Perry invokes Galileo in defending his climate change doubts
GOP White House hopeful Rick Perry stood behind his doubts about climate change at his first debate appearance Wednesday night — and suggested Galileo would have his back.
Perry invoked the Italian scientist — who drew the Catholic Church’s wrath in the 1600s for arguing the Earth revolves around the sun — in claiming that human-induced climate change is an unsettled theory.
Perry, on the stump last month, alleged that a “substantial number” of climate scientists have manipulated data to win money for projects. But he declined, when asked Wednesday, to name scientists he finds most credible on the topic.

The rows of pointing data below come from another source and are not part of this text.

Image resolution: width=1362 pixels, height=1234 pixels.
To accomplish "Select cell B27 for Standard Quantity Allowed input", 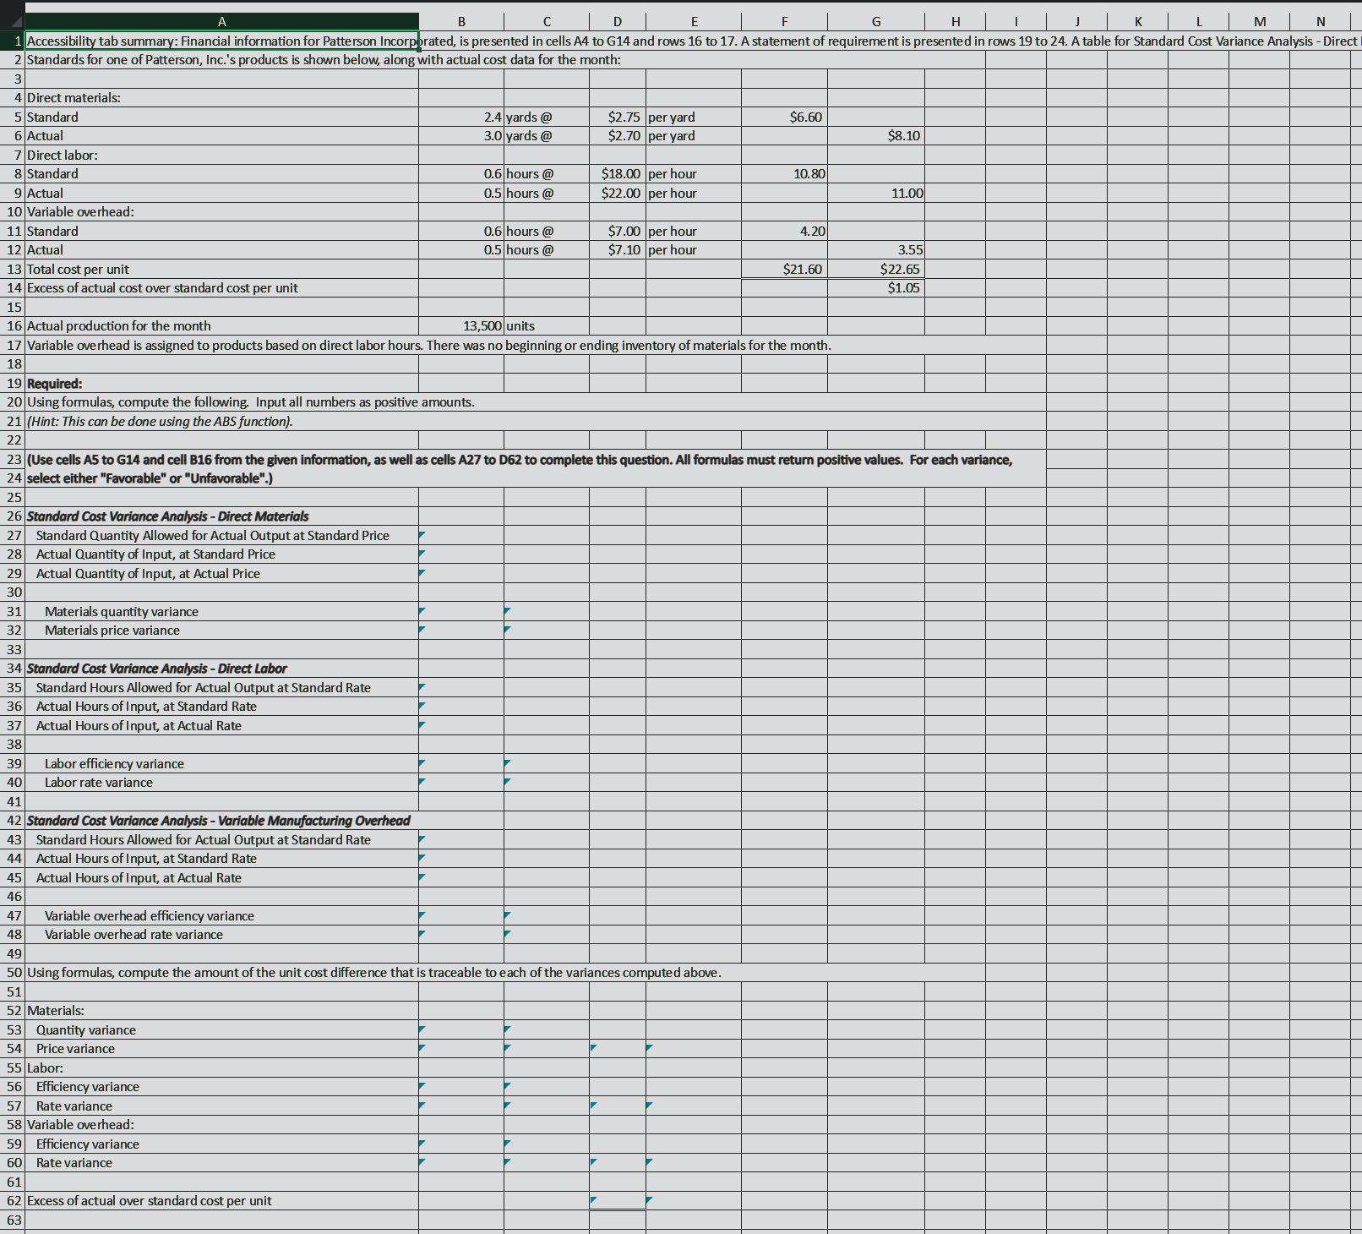I will (461, 535).
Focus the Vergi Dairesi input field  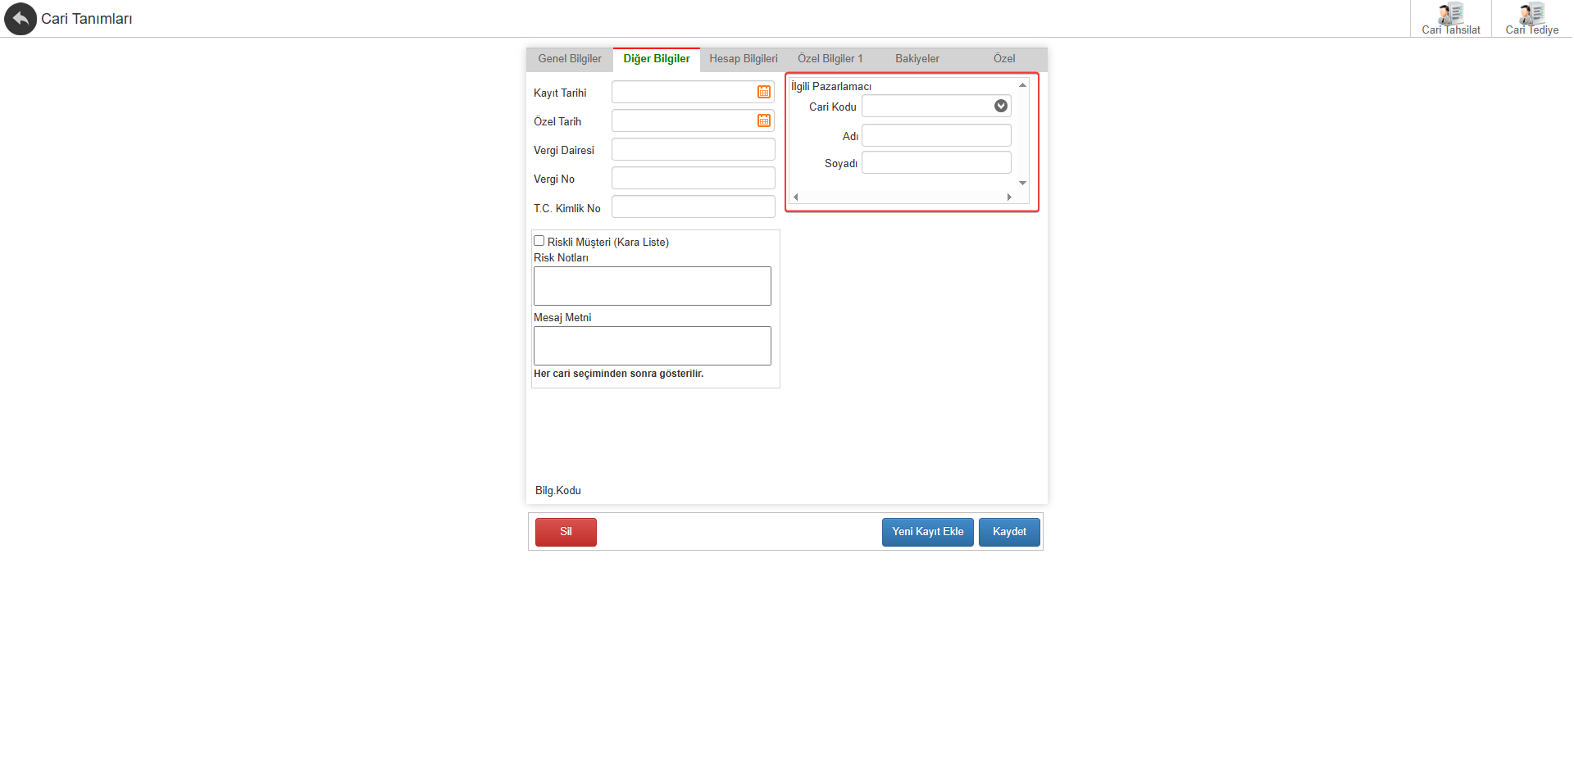click(x=694, y=149)
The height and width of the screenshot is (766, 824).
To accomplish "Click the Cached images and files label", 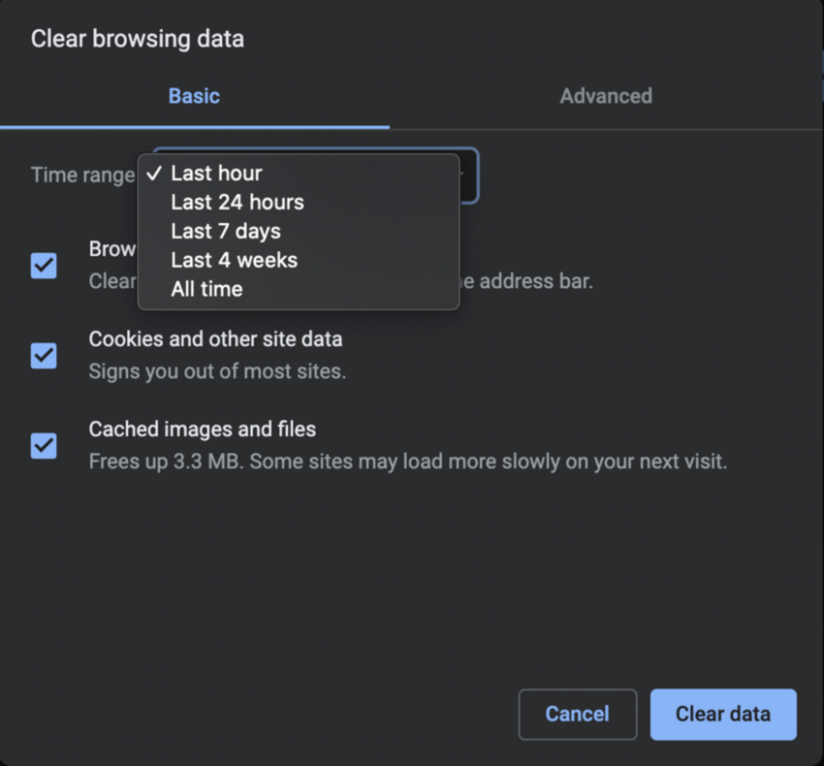I will 203,430.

Former Utah Gov. Jon Huntsman (R), who is not a climate skeptic but is trailing Perry badly in the polls, said that running against the scientific consensus on climate change is a losing hand for the GOP politically.
“When you make comments that fly in the face of what 98 out of 100 climate scientists have said, when you call into question the science of evolution, all I'm saying is that, in order for the Republican Party to win, we can't run from science,” Huntsman said during the debate at the Reagan Presidential Library in California.
The vast majority of scientists argue that the planet is heating up and human activities — notably burning fossil fuels — are a major reason why.
For instance, the National Research Council, in a report this year, noted that climate change is “very likely caused primarily” by human-induced greenhouse gas emissions.